Wednesday, November 7, 2007

Tour Americana! Part One


Last week I drove from my parents’ house in northern Virginia to Los Angeles. The trip took six days and covered about 2,700 miles and seven states. I started on Tuesday, October 30 around noon. Earlier in the day, I’d stopped at my mother’s sixth grade class to say goodbye to her. She introduced me to her students and told them that I was moving to Los Angeles which, I was disappointed to note, didn’t seem to impress them very much. We hugged, and one of the students asked my mom if she was going to cry. She didn’t, as far as I could tell, and in any case, in about an hour I was on Interstate 80, heading west.

In Roanoke, Virginia, I stopped at a Triple-A travel office where I was given several heavy bags full of books and maps. The agent I spoke with asked me if I was driving alone. I told her I was. “So,” she said, “Do you have a job out there?” "No," I replied, "Not really,” as though there were varying degrees between having and not having a job. Maps in hand, I saddled up again and drove south to the town of Wytheville, Virginia, which is where I ended up spending the night.

I awoke the next morning to a frost and I used the plastic Kaplan ID, which I still carried in my wallet, to scrape the ice off my car. I stopped in at several Wytheville eateries, hunting for breakfast, but in each, the stench of cigarettes and grease overwhelmed the appetite and I decided to wait until Knoxville to eat. Actually, the biggest struggle of my journey consisted in locating food. Driving the Interstate Highway system, one is presented with endless opportunities to gorge on fried mystery meat of questionable nutritional value. I became obsessed, as never before, with finding fresh fruit and vegetables.
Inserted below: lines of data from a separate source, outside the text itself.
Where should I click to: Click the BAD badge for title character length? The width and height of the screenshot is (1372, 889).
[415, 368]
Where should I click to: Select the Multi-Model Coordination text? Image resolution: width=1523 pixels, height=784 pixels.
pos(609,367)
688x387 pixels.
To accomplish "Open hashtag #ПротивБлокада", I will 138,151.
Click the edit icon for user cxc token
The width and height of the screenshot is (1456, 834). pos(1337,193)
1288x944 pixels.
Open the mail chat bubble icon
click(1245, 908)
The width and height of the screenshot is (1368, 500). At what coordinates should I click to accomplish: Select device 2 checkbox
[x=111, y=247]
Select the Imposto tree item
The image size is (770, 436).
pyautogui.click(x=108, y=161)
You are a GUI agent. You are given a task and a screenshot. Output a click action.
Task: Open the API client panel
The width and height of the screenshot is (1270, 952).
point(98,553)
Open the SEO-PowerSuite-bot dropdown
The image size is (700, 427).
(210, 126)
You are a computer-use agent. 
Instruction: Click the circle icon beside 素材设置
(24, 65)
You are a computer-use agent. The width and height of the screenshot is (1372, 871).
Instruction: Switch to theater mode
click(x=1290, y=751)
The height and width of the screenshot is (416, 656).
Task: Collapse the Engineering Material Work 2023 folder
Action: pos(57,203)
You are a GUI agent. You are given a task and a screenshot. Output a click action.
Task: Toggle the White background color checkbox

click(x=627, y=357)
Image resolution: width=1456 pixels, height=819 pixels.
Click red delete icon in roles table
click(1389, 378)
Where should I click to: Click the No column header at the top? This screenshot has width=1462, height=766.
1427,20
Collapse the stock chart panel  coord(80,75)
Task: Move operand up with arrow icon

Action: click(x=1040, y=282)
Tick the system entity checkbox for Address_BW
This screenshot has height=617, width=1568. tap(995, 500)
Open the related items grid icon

In Knoxville, I found a brewery downtown where I was served pasta and beer and that was about as good as it got.

There was something strange about Tennessee, though, and I couldn’t put my finger on it. In the brewery, for instance, they were playing John Carpenter slasher films at two in the afternoon. When I stopped at Nashville later in the day, I encountered several odd characters walking the streets, and in a downtown coffee shop I was served by a suspicious-looking man in a comically oversized cowboy hat. Something was going on here but I was dazed from driving and hardly knew what day it was, let alone that it was Halloween.

Downtown Nashville was dead at five o’clock, which suited me fine. I walked around for about an hour, took some photographs and moved on. This was pretty much what it was like the whole trip. Most of the cities I visited were moderate in size—in any case, much smaller than New York, of course, and getting into the center of them and then getting back out proved to be pretty simple. I could usually manage a quick survey in about an hour or two and finding a place to park was never hard. The density in these places was largely confined to a few square miles, and all of the cities were well-served by freeways, so entry and escape never included the stop-and-go misery that’s de rigueur in New York.

After Nashville, I drove on for another hundred miles or so until I came to Jackson, Tennessee, where I found a cheap motel room. Finding affordable motels was usually easy, especially as I only had two criteria to fill: 1) that the rooms don’t reek of cigarette smoke, and 2) that the hotel have Internet access. By the time I reached Jackson, I had crossed into Central Time, and it was eight o’clock in the evening. I ordered pizza and after a few hours was asleep.